Overnight Hurricane Nate, a Category 1 hurricane, gathered pace as it skirted the Yucatan peninsula and moved across the warm deep waters of the Gulf of Mexico. Hurricane Nate is now to the north of Cuba and moving towards the continental U.S. at 22 mph. As reported by the New York Times, forecasters have warned that Hurricane Nate may still increase in ferocity before making landfall to the west of New Orleans.

Whilst Hurricane Nate is currently the lowest category of hurricane, officials are warning that it should not be taken lightly. Louisiana Governor John Bel Edwards warned the residents of the state that Hurricane Nate “has the potential to do a lot of damage.”

“No one should take this storm lightly. It has already claimed the lives of at least 20 people. We do want people to be very, very cautious and to not take this storm for granted.”

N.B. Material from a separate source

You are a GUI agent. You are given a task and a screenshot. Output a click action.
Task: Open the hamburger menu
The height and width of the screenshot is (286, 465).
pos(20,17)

In its latest bulletin, the National Hurricane Center in Miami warned that conditions are ideal for Hurricane Nate to go through a period of “rapid intensification” before it makes landfall.

Hurricane Nate

It is perhaps ironic that Hurricane Nate is heading for New Orleans. Just days ago, President Donald Trump was criticized for telling residents of Puerto Rico that they were “lucky” that Hurricane Maria wasn’t a real disaster when compared with Hurricane Katrina. That storm devastated New Orleans, causing the deaths of over 1,800 people.

Hurricane Nate may not have the power that Katrina did, but New Orleans residents are warned that the storm surge could be significant, with surges up to nine feet expected. New Orleans will, therefore, be at risk of severe flooding, and there are concerns about whether the cities 100-year-old pumping system will be able to deal with the influx of massive amounts of water.

Hurricane Nate is moving northwards very quickly and is expected to make landfall late this evening. Residents of Louisiana and the Florida panhandle are warned to ensure that they have their hurricane plans ready.